(HOW TO COMPLETE THIS TASK): Wherever a line below holds the word "agent", copy that line.

Saved data entries:
----------------

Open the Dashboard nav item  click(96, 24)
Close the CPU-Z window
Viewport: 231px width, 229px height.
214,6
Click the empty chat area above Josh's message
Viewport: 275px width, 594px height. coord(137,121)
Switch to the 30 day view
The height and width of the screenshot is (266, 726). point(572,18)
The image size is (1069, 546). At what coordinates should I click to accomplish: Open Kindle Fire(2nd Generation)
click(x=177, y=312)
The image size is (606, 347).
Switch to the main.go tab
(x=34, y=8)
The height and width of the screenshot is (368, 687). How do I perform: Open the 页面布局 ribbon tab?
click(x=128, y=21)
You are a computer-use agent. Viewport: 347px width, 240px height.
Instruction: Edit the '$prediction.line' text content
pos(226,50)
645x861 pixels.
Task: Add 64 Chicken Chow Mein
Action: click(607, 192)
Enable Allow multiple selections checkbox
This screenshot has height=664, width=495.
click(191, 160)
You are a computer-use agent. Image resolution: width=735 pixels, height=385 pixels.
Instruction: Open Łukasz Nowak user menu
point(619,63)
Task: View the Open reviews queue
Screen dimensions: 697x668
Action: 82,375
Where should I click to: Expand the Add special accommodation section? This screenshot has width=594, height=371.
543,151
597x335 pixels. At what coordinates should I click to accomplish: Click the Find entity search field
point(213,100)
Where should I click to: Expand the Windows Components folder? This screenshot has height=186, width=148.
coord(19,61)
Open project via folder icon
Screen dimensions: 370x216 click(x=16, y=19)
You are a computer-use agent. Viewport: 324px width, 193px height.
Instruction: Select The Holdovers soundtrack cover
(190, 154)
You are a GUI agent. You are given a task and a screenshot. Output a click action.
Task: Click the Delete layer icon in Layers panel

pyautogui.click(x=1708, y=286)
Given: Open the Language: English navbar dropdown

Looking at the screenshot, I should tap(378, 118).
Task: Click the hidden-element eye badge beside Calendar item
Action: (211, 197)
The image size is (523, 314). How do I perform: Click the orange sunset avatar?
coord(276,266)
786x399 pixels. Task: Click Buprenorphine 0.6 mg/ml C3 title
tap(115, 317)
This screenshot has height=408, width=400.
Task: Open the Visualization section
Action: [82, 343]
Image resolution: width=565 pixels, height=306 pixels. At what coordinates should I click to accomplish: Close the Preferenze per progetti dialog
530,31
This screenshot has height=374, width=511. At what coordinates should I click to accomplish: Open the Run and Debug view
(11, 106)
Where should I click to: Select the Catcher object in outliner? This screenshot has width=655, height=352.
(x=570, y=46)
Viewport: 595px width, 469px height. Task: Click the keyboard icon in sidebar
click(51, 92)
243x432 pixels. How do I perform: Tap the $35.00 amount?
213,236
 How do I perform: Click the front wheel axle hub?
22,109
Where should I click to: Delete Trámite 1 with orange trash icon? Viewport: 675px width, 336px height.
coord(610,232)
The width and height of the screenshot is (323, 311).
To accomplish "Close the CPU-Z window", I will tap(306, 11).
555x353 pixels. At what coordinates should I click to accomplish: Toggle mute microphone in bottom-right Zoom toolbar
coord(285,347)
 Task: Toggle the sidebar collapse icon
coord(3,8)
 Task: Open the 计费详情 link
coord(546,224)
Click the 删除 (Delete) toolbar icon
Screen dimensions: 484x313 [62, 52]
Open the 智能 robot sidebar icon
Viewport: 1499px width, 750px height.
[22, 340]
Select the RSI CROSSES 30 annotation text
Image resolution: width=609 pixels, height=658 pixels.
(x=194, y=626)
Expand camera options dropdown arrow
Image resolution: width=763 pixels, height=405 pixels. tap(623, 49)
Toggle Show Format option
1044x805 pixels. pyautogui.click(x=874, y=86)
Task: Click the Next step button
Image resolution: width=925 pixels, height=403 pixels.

----------------

(REPLY):
You are a computer-use agent. Viewport: 347px width, 240px height.
You are a computer-use agent. Image resolution: width=735 pixels, height=385 pixels.
You are a computer-use agent. Viewport: 324px width, 193px height.
You are a GUI agent. You are given a task and a screenshot. Output a click action.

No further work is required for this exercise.